Begin Records provided

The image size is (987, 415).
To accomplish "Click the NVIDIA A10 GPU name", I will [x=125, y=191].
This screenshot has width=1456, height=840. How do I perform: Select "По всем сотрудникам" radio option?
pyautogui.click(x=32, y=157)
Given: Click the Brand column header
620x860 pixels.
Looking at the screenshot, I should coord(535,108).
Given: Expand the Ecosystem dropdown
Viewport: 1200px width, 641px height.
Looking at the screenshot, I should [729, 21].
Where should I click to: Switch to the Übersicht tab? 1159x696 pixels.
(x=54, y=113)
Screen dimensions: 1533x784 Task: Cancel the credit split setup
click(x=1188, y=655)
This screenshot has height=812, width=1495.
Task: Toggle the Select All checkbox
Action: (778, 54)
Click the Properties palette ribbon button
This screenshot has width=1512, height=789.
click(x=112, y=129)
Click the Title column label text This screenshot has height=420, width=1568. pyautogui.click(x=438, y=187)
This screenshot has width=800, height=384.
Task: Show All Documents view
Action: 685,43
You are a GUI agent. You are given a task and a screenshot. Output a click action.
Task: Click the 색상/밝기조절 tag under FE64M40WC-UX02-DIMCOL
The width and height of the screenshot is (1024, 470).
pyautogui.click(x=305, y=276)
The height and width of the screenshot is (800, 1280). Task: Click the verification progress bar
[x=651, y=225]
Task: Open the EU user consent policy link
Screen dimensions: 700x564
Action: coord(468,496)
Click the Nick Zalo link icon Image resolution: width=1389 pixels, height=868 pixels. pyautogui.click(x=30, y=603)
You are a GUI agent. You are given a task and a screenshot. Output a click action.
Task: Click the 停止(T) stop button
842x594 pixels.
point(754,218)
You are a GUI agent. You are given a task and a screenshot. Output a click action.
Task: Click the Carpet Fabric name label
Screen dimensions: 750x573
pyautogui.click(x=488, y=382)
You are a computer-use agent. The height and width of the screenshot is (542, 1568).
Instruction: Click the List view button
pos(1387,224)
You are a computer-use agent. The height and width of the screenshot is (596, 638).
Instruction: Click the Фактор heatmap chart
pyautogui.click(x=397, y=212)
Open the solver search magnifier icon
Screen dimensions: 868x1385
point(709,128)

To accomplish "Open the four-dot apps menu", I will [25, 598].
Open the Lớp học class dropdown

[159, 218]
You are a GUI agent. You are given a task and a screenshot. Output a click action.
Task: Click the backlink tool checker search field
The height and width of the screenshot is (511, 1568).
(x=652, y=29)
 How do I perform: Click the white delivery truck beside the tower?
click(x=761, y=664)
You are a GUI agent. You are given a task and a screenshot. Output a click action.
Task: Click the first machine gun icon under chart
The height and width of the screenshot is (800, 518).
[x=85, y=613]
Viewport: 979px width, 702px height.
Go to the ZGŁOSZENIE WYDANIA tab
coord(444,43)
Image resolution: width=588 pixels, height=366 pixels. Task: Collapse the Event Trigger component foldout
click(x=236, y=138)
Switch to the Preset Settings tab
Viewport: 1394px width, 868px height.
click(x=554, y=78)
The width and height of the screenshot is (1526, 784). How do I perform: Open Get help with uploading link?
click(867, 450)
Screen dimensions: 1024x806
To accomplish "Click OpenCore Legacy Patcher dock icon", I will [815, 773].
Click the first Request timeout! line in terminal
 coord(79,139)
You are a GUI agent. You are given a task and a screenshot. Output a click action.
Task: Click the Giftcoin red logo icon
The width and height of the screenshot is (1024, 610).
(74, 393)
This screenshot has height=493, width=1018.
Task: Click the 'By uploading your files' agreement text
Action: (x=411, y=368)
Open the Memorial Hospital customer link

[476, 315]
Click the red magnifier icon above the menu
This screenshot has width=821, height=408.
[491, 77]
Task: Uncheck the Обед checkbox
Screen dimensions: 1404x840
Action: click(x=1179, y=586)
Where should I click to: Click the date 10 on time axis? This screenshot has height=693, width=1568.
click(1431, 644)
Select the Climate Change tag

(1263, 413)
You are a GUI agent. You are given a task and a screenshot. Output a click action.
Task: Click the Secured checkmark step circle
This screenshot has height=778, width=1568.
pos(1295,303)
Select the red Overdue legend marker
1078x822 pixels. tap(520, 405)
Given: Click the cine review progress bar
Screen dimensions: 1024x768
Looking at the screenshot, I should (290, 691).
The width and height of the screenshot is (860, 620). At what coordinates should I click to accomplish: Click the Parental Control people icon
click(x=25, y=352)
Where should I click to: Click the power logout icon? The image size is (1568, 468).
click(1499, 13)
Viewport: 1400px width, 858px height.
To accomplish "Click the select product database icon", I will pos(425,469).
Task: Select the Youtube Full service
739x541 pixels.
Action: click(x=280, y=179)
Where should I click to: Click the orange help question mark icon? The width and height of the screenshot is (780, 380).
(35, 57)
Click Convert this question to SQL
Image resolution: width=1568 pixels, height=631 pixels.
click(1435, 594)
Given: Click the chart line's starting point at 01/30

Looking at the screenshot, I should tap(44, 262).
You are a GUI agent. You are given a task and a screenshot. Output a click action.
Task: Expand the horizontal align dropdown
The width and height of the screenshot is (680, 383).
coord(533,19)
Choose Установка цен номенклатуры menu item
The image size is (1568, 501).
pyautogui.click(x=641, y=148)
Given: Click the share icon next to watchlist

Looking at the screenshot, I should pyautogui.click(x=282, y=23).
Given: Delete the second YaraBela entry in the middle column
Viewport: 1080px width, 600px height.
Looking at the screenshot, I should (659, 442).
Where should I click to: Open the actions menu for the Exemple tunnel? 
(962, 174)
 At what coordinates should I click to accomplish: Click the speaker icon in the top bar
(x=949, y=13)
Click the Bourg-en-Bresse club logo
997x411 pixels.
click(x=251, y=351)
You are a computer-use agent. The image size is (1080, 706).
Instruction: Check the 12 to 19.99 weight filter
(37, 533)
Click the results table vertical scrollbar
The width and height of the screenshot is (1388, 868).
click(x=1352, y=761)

End Records provided

Copy, word for word, the stretch of entries from the line containing "Given: Click the chart" through the end of the entries.

__The output__.
Given: Click the chart line's starting point at 01/30

Looking at the screenshot, I should tap(44, 262).
You are a GUI agent. You are given a task and a screenshot. Output a click action.
Task: Expand the horizontal align dropdown
The width and height of the screenshot is (680, 383).
coord(533,19)
Choose Установка цен номенклатуры menu item
The image size is (1568, 501).
pyautogui.click(x=641, y=148)
Given: Click the share icon next to watchlist

Looking at the screenshot, I should pyautogui.click(x=282, y=23).
Given: Delete the second YaraBela entry in the middle column
Viewport: 1080px width, 600px height.
Looking at the screenshot, I should (659, 442).
Where should I click to: Open the actions menu for the Exemple tunnel? 
(962, 174)
 At what coordinates should I click to accomplish: Click the speaker icon in the top bar
(x=949, y=13)
Click the Bourg-en-Bresse club logo
997x411 pixels.
click(x=251, y=351)
You are a computer-use agent. The image size is (1080, 706).
Instruction: Check the 12 to 19.99 weight filter
(37, 533)
Click the results table vertical scrollbar
The width and height of the screenshot is (1388, 868).
click(x=1352, y=761)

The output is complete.